La historia
El Greco nunca vivió en esta casa. A comienzos del siglo 20 el pintor nacido en Creta Doménikos Theotokópoulos, que se había instalado en Toledo hacia 1577, estaba medio olvidado, y sus figuras alargadas se despachaban como obra de un loco. Un mecenas adinerado, el marqués de la Vega-Inclán, se propuso remediarlo. Compró un grupo de casas antiguas cerca del lugar donde el pintor tuvo su vivienda y las convirtió en una casa-museo de estilo de época, abierta en 1911, pensada para evocar el mundo en que trabajó el artista.
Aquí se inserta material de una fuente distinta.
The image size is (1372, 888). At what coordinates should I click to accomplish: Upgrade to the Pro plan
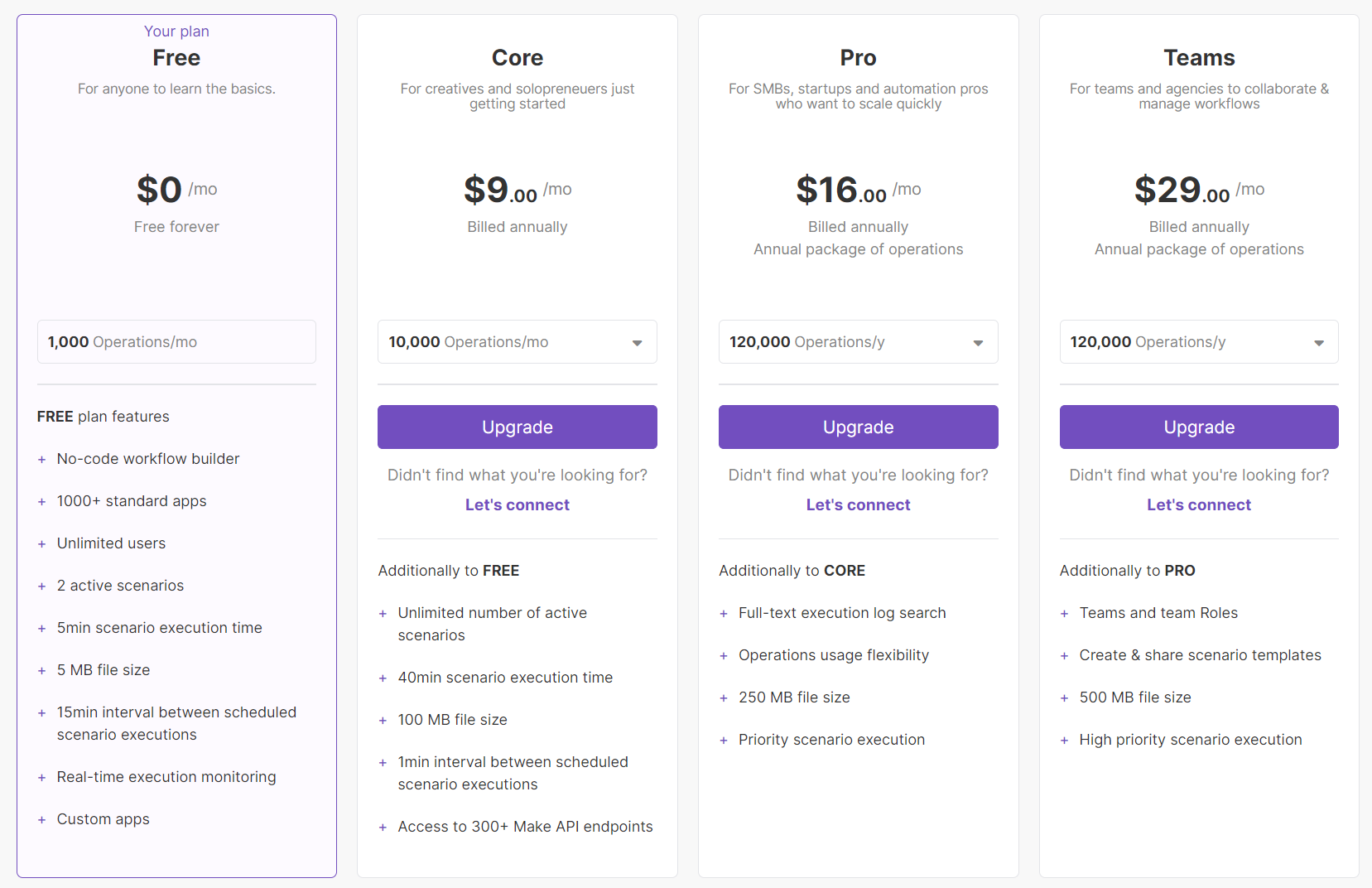pos(858,427)
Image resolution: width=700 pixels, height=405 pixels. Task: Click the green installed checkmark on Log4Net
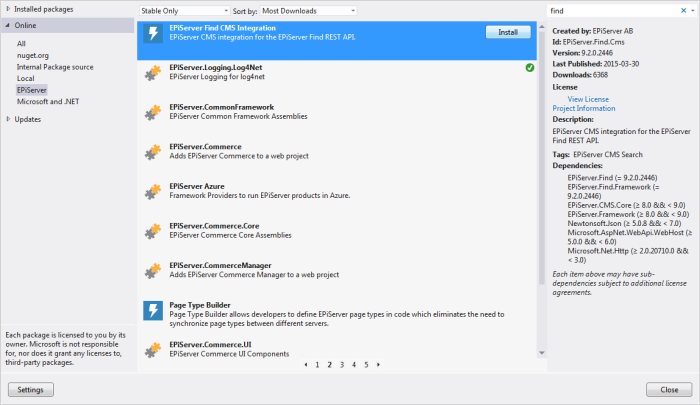[529, 68]
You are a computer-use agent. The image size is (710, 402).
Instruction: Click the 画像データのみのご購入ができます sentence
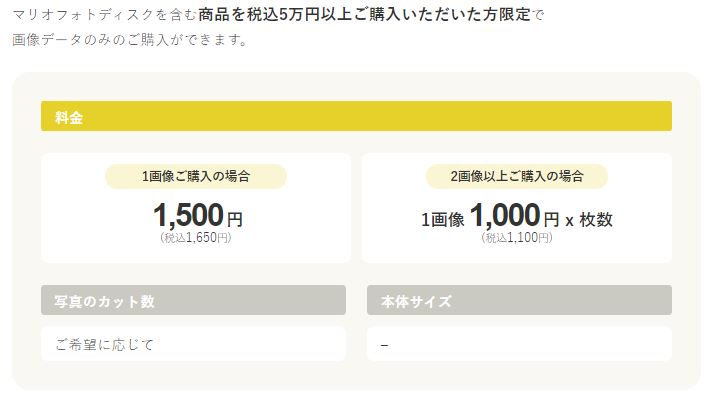(x=130, y=42)
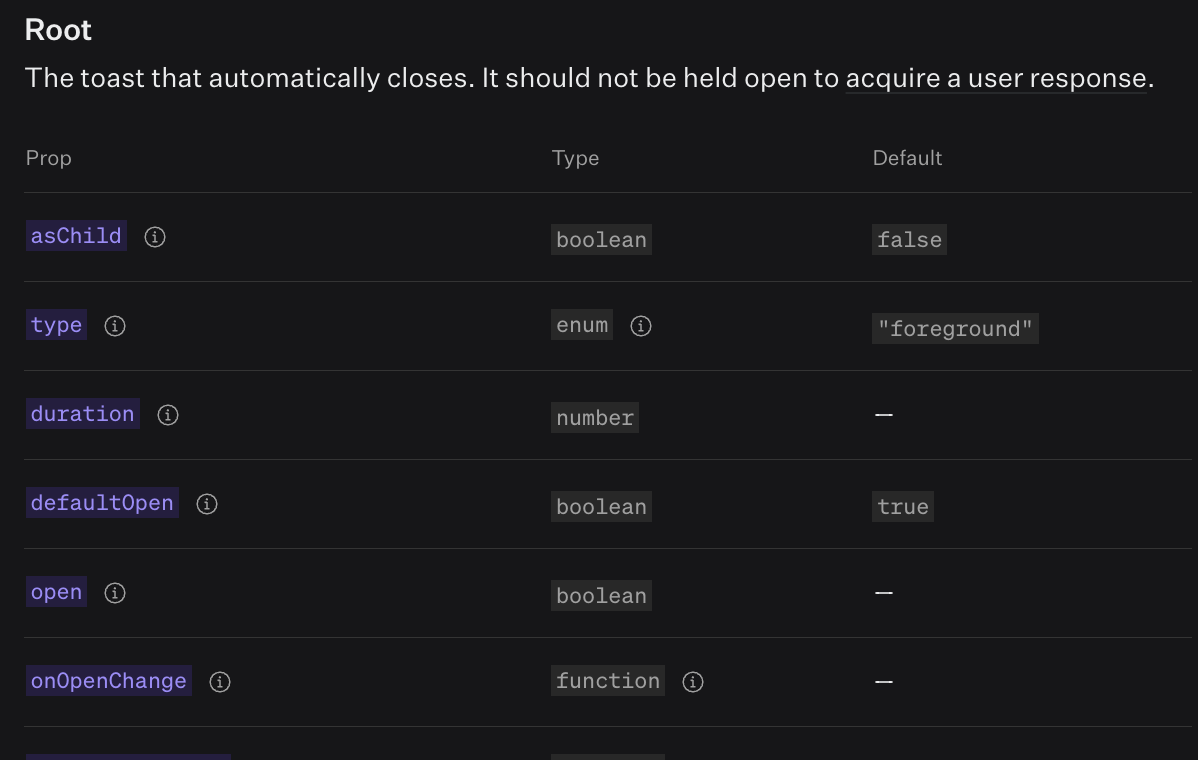Screen dimensions: 1198x760
Task: Select the number type badge for duration
Action: [x=594, y=418]
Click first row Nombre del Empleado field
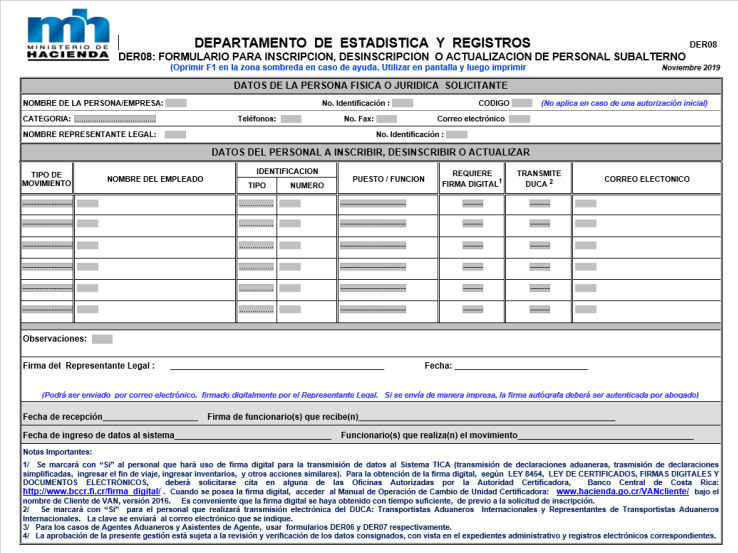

Dentro se encuentra la razón de que aquella rehabilitación cuajara. La pieza central es su 'Vista y plano de Toledo', un extraño retrato a vista de pájaro de la ciudad que adoptó, y una serie completa de los Apóstoles, Cristo y los doce, cada uno una figura enjuta y temblorosa. Hay una capilla, un jardín y estancias amuebladas como una casa del Siglo de Oro español.
La recreación funcionó tan bien que muchos visitantes aún se van creyendo haber pisado el propio estudio del Greco, a unas calles de donde está enterrado, en la iglesia de Santo Domingo el Antiguo.